▶ Your objective
Output every record below exactly as it appears.

▶ Material for the task
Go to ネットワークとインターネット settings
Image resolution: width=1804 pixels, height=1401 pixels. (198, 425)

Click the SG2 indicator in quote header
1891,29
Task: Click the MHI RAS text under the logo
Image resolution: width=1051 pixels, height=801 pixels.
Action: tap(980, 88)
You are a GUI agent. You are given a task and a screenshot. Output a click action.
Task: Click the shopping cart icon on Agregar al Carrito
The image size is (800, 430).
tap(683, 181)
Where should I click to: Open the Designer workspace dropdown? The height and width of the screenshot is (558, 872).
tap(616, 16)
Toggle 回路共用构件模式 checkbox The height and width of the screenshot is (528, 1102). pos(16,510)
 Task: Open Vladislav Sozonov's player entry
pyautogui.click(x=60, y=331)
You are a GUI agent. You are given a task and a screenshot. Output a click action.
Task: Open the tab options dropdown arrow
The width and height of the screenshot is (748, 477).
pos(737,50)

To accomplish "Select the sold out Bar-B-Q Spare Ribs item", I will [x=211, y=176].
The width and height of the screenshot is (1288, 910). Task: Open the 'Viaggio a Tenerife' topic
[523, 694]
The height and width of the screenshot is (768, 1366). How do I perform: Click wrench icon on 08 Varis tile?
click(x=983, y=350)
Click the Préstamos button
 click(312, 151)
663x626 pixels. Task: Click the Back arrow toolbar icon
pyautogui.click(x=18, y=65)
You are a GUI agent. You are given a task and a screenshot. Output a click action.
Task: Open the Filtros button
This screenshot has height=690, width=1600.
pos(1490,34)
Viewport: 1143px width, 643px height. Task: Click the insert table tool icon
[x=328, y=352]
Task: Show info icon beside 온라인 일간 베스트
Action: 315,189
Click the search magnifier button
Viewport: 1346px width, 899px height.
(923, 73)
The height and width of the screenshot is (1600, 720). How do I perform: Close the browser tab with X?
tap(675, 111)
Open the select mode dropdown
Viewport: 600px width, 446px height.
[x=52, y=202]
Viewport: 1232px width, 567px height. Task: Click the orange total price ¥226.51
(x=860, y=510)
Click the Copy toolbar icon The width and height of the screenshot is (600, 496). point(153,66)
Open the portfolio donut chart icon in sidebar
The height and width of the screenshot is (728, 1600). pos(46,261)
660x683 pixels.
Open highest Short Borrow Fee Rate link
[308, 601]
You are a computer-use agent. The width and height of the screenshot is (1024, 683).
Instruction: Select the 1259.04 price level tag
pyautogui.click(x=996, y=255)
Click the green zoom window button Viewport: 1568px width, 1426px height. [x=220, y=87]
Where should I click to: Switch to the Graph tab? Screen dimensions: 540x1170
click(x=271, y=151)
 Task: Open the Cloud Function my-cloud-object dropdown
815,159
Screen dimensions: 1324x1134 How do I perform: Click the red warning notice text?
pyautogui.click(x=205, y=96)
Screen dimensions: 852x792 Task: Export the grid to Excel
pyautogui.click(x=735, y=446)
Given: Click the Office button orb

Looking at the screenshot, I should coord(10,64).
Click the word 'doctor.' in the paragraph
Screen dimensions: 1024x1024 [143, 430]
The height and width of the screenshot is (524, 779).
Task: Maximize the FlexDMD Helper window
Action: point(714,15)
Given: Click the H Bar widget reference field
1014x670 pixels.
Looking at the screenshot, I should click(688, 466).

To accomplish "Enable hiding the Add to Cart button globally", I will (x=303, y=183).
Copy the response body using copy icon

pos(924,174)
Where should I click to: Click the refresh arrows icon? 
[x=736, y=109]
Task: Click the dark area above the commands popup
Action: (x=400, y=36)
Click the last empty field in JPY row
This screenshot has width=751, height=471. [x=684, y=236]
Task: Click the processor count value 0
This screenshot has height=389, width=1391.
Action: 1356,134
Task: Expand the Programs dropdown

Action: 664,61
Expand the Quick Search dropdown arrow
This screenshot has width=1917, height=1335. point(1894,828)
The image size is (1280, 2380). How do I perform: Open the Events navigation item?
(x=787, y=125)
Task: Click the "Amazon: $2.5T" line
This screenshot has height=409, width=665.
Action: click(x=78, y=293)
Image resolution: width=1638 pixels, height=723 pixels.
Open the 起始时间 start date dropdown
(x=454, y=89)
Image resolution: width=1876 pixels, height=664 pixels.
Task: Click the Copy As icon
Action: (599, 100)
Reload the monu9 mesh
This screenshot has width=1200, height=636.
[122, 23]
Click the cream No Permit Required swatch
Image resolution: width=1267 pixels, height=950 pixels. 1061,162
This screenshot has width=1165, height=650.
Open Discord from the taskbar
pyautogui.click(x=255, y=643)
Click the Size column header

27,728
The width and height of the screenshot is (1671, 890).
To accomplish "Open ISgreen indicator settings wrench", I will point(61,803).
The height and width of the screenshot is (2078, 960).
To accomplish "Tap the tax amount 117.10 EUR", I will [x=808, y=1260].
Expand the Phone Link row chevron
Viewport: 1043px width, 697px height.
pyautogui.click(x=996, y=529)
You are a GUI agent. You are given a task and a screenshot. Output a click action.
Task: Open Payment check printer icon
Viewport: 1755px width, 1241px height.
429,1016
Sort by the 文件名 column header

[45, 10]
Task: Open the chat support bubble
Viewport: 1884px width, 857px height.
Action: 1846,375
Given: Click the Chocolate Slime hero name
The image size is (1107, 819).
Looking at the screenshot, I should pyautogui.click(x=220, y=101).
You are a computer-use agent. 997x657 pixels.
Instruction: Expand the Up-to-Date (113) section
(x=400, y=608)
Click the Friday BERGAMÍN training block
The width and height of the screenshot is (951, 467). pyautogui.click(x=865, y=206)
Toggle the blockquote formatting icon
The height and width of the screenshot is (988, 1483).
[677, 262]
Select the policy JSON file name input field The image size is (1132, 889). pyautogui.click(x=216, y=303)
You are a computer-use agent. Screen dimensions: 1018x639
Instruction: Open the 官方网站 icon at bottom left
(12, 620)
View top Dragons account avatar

▶ Written solution
Go to ネットワークとインターネット settings
Image resolution: width=1804 pixels, height=1401 pixels. (198, 425)

Click the SG2 indicator in quote header
1891,29
Task: Click the MHI RAS text under the logo
Image resolution: width=1051 pixels, height=801 pixels.
Action: tap(980, 88)
You are a GUI agent. You are given a task and a screenshot. Output a click action.
Task: Click the shopping cart icon on Agregar al Carrito
The image size is (800, 430).
tap(683, 181)
Where should I click to: Open the Designer workspace dropdown? The height and width of the screenshot is (558, 872).
tap(616, 16)
Toggle 回路共用构件模式 checkbox The height and width of the screenshot is (528, 1102). pos(16,510)
 Task: Open Vladislav Sozonov's player entry
pyautogui.click(x=60, y=331)
You are a GUI agent. You are given a task and a screenshot. Output a click action.
Task: Open the tab options dropdown arrow
The width and height of the screenshot is (748, 477).
pos(737,50)

To accomplish "Select the sold out Bar-B-Q Spare Ribs item", I will [x=211, y=176].
The width and height of the screenshot is (1288, 910). Task: Open the 'Viaggio a Tenerife' topic
[523, 694]
The height and width of the screenshot is (768, 1366). How do I perform: Click wrench icon on 08 Varis tile?
click(x=983, y=350)
Click the Préstamos button
 click(312, 151)
663x626 pixels. Task: Click the Back arrow toolbar icon
pyautogui.click(x=18, y=65)
You are a GUI agent. You are given a task and a screenshot. Output a click action.
Task: Open the Filtros button
This screenshot has height=690, width=1600.
pos(1490,34)
Viewport: 1143px width, 643px height. Task: Click the insert table tool icon
[x=328, y=352]
Task: Show info icon beside 온라인 일간 베스트
Action: 315,189
Click the search magnifier button
Viewport: 1346px width, 899px height.
(923, 73)
The height and width of the screenshot is (1600, 720). How do I perform: Close the browser tab with X?
tap(675, 111)
Open the select mode dropdown
Viewport: 600px width, 446px height.
[x=52, y=202]
Viewport: 1232px width, 567px height. Task: Click the orange total price ¥226.51
(x=860, y=510)
Click the Copy toolbar icon The width and height of the screenshot is (600, 496). point(153,66)
Open the portfolio donut chart icon in sidebar
The height and width of the screenshot is (728, 1600). pos(46,261)
660x683 pixels.
Open highest Short Borrow Fee Rate link
[308, 601]
You are a computer-use agent. The width and height of the screenshot is (1024, 683).
Instruction: Select the 1259.04 price level tag
pyautogui.click(x=996, y=255)
Click the green zoom window button Viewport: 1568px width, 1426px height. [x=220, y=87]
Where should I click to: Switch to the Graph tab? Screen dimensions: 540x1170
click(x=271, y=151)
 Task: Open the Cloud Function my-cloud-object dropdown
815,159
Screen dimensions: 1324x1134 How do I perform: Click the red warning notice text?
pyautogui.click(x=205, y=96)
Screen dimensions: 852x792 Task: Export the grid to Excel
pyautogui.click(x=735, y=446)
Given: Click the Office button orb

Looking at the screenshot, I should coord(10,64).
Click the word 'doctor.' in the paragraph
Screen dimensions: 1024x1024 [143, 430]
The height and width of the screenshot is (524, 779).
Task: Maximize the FlexDMD Helper window
Action: point(714,15)
Given: Click the H Bar widget reference field
1014x670 pixels.
Looking at the screenshot, I should click(688, 466).

To accomplish "Enable hiding the Add to Cart button globally", I will (x=303, y=183).
Copy the response body using copy icon

pos(924,174)
Where should I click to: Click the refresh arrows icon? 
[x=736, y=109]
Task: Click the dark area above the commands popup
Action: (x=400, y=36)
Click the last empty field in JPY row
This screenshot has width=751, height=471. [x=684, y=236]
Task: Click the processor count value 0
This screenshot has height=389, width=1391.
Action: 1356,134
Task: Expand the Programs dropdown

Action: 664,61
Expand the Quick Search dropdown arrow
This screenshot has width=1917, height=1335. point(1894,828)
The image size is (1280, 2380). How do I perform: Open the Events navigation item?
(x=787, y=125)
Task: Click the "Amazon: $2.5T" line
This screenshot has height=409, width=665.
Action: click(x=78, y=293)
Image resolution: width=1638 pixels, height=723 pixels.
Open the 起始时间 start date dropdown
(x=454, y=89)
Image resolution: width=1876 pixels, height=664 pixels.
Task: Click the Copy As icon
Action: (599, 100)
Reload the monu9 mesh
This screenshot has width=1200, height=636.
[122, 23]
Click the cream No Permit Required swatch
Image resolution: width=1267 pixels, height=950 pixels. 1061,162
This screenshot has width=1165, height=650.
Open Discord from the taskbar
pyautogui.click(x=255, y=643)
Click the Size column header

27,728
The width and height of the screenshot is (1671, 890).
To accomplish "Open ISgreen indicator settings wrench", I will point(61,803).
The height and width of the screenshot is (2078, 960).
To accomplish "Tap the tax amount 117.10 EUR", I will [x=808, y=1260].
Expand the Phone Link row chevron
Viewport: 1043px width, 697px height.
pyautogui.click(x=996, y=529)
You are a GUI agent. You are given a task and a screenshot. Output a click action.
Task: Open Payment check printer icon
Viewport: 1755px width, 1241px height.
429,1016
Sort by the 文件名 column header

[45, 10]
Task: Open the chat support bubble
Viewport: 1884px width, 857px height.
Action: 1846,375
Given: Click the Chocolate Slime hero name
The image size is (1107, 819).
Looking at the screenshot, I should pyautogui.click(x=220, y=101).
You are a computer-use agent. 997x657 pixels.
Instruction: Expand the Up-to-Date (113) section
(x=400, y=608)
Click the Friday BERGAMÍN training block
The width and height of the screenshot is (951, 467). pyautogui.click(x=865, y=206)
Toggle the blockquote formatting icon
The height and width of the screenshot is (988, 1483).
[677, 262]
Select the policy JSON file name input field The image size is (1132, 889). pyautogui.click(x=216, y=303)
You are a computer-use agent. Screen dimensions: 1018x639
Instruction: Open the 官方网站 icon at bottom left
(12, 620)
View top Dragons account avatar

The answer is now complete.